Le décret n° 2023-370 du 15 mai 2023 a apporté des précisions concernant la procédure et le montant de la pénalité. Il incombera à l’agent de contrôle de l’inspection de travail de transmettre à la DREETS un rapport faisant l’état de la non-conformité. Si la DREETS envisage de prononcer une pénalité financière, il devra alors notifier son intention à l’employeur dans les deux mois suivant la réception de ce rapport. L’employeur pourra présenter ses observations et justifier, le cas échéant, des motifs de sa défaillance dans un délai d’un mois.

Le taux de pénalité sera notifié uniquement à la fin de cette procédure contradictoire. Dans un délai de deux mois suivant cette notification, l’entreprise devra communiquer à l’administration les rémunérations et gains servant de base au calcul de la pénalité. A défaut d’une telle transmission, la pénalité sera calculée sur la base de deux fois la valeur du plafond mensuel de la Sécurité sociale, par salarié de l’entreprise et par mois compris dans l’année civile précédant l’expiration du délai de deux ans dont l’entreprise disposait pour se mettre en conformité.

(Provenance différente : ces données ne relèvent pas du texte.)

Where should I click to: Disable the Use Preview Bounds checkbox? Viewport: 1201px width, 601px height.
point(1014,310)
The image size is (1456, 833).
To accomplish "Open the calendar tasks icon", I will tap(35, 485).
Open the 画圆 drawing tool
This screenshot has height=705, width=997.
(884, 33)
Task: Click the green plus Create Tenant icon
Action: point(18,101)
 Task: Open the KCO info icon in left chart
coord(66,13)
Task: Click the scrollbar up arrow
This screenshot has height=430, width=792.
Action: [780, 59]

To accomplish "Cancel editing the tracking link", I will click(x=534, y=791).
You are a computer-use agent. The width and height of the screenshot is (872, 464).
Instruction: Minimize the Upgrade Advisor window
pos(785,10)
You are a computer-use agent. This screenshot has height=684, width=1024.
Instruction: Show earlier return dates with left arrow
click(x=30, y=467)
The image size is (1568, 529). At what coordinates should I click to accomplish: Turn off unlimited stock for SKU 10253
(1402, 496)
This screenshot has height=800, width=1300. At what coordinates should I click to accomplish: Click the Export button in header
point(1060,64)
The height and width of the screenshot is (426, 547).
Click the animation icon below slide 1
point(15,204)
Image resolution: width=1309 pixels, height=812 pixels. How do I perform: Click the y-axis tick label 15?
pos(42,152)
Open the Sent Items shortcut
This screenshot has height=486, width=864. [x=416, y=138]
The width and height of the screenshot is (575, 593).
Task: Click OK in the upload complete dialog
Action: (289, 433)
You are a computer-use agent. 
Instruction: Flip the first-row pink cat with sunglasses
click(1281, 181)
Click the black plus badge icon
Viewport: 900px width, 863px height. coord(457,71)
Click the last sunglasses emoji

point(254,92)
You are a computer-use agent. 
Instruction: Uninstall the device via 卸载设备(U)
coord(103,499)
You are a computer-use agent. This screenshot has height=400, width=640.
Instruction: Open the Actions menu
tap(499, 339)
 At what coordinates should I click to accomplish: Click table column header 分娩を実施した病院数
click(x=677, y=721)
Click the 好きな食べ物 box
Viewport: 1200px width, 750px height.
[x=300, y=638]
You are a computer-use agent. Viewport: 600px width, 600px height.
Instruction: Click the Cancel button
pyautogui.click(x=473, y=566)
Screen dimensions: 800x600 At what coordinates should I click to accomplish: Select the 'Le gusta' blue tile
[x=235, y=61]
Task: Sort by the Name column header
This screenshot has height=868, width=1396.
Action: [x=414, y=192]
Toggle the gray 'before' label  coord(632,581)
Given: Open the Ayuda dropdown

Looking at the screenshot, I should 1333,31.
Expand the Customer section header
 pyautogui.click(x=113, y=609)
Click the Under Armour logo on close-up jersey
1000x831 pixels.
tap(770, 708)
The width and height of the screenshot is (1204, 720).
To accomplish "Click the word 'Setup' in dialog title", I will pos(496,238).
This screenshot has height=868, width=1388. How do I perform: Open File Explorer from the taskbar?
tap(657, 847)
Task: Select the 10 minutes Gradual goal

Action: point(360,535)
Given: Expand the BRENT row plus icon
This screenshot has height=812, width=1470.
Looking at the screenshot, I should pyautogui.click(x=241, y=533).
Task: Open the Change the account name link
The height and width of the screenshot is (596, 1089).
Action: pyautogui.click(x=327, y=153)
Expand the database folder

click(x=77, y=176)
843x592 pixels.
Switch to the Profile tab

Si l’horizon de la pénalité financière peut paraître lointain, l’échéance du 1er mars 2026 pour l’atteinte de l’objectif chiffré de 30 % de représentation équilibrée s’avère en réalité une étape importante dans un contexte où le pourcentage de femmes occupant le mandat de président a reculé pour s’établir à seulement 7 % en 2024 contre 9 % l’année précédente. Elle sera en outre concomitante à la transposition avant le 7 juin 2026 de la directive européenne du 10 mai 2023 visant à renforcer l’application du principe de l’égalité des rémunérations entre les femmes et les hommes pour le même travail ou un travail de même valeur par la transparence des rémunérations. Les grandes entreprises ont ainsi un intérêt réputationnel indéniable à satisfaire à leur obligation de publication, sans attendre la sanction administrative.

[1] Loi n° 2011-103 du 27 janvier 2011.

[2] Loi n° 2021-1774 du 24 décembre 2021 (article 14).

[3] Article D. 1142-17 du Code du travail.

[4] Etude Equileap 2025 ; étude INSEE « Ecarts de salaire entre femmes et hommes en 2023 » du 4 mars 2025 ; ministère du Travail et des Solidarités, Résultats de l’Index égalité professionnelle et de la loi Rixain pour 2025, 7 mars 2025.